▸ **PROBLEM TO WORK ON**:
Your answer must be the line containing "the page title?" and each following line to the end of the listing below, copied exactly, with pictures removed and nothing added.

▸ **SOURCE MATERIAL**:

----

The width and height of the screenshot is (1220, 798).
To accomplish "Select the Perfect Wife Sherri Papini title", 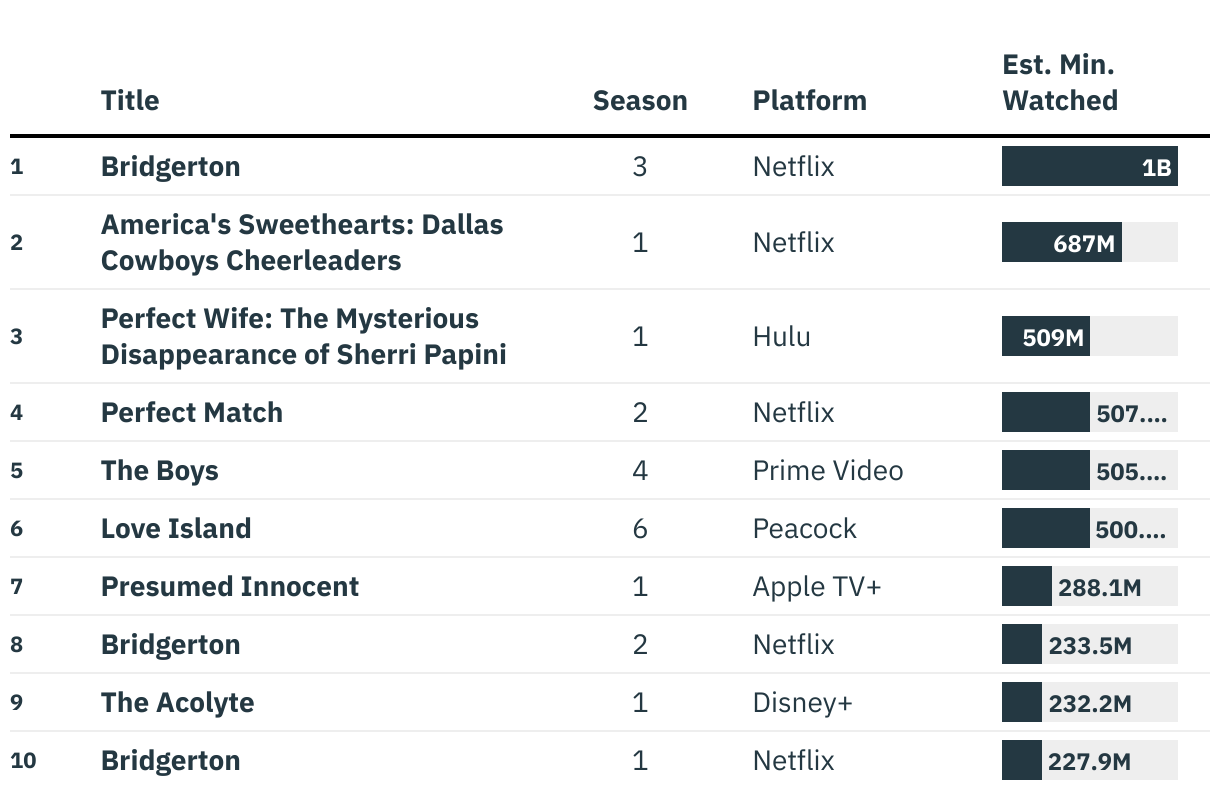I will point(303,337).
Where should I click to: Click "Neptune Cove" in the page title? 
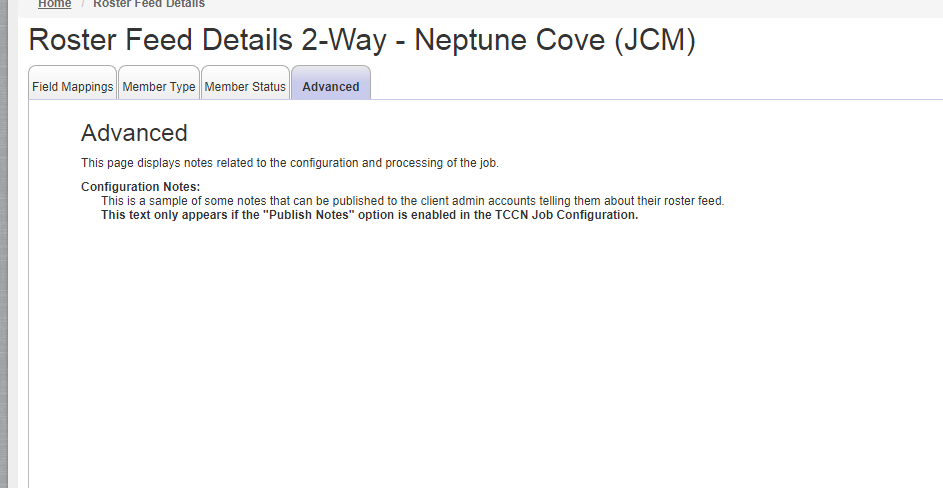tap(509, 40)
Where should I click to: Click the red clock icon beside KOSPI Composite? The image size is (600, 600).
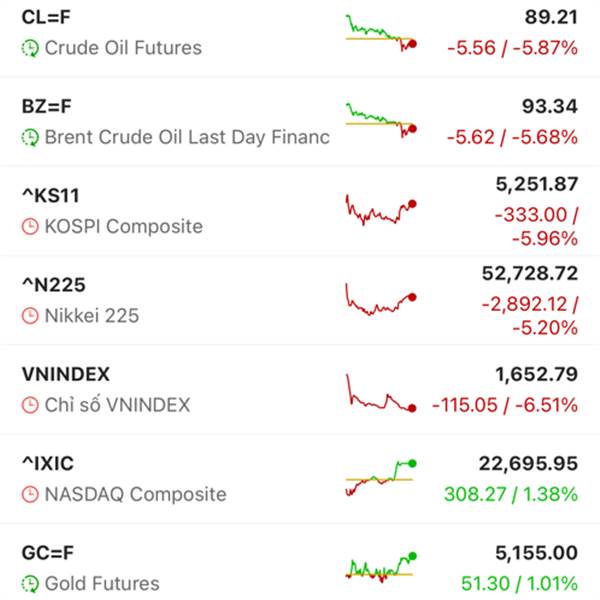[x=30, y=227]
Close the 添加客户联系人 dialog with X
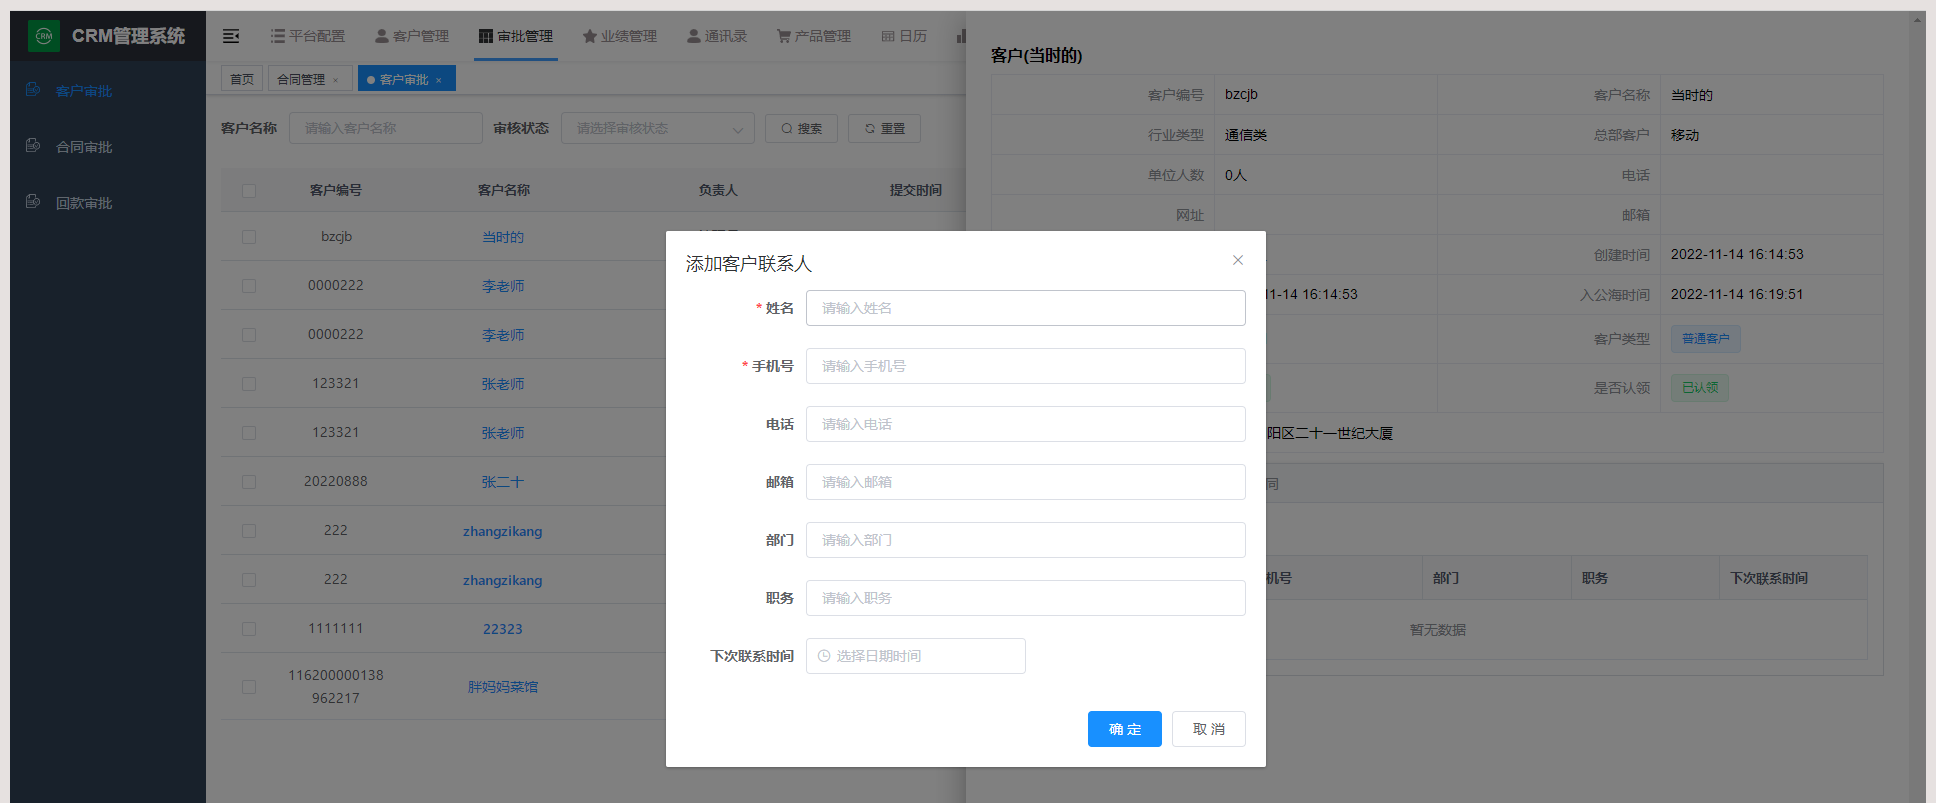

----

▸ **TASK RESPONSE**:
Where should I click to: Click "Neptune Cove" in the page title? 
tap(509, 40)
Where should I click to: Click the red clock icon beside KOSPI Composite? The image size is (600, 600).
[x=30, y=227]
Close the 添加客户联系人 dialog with X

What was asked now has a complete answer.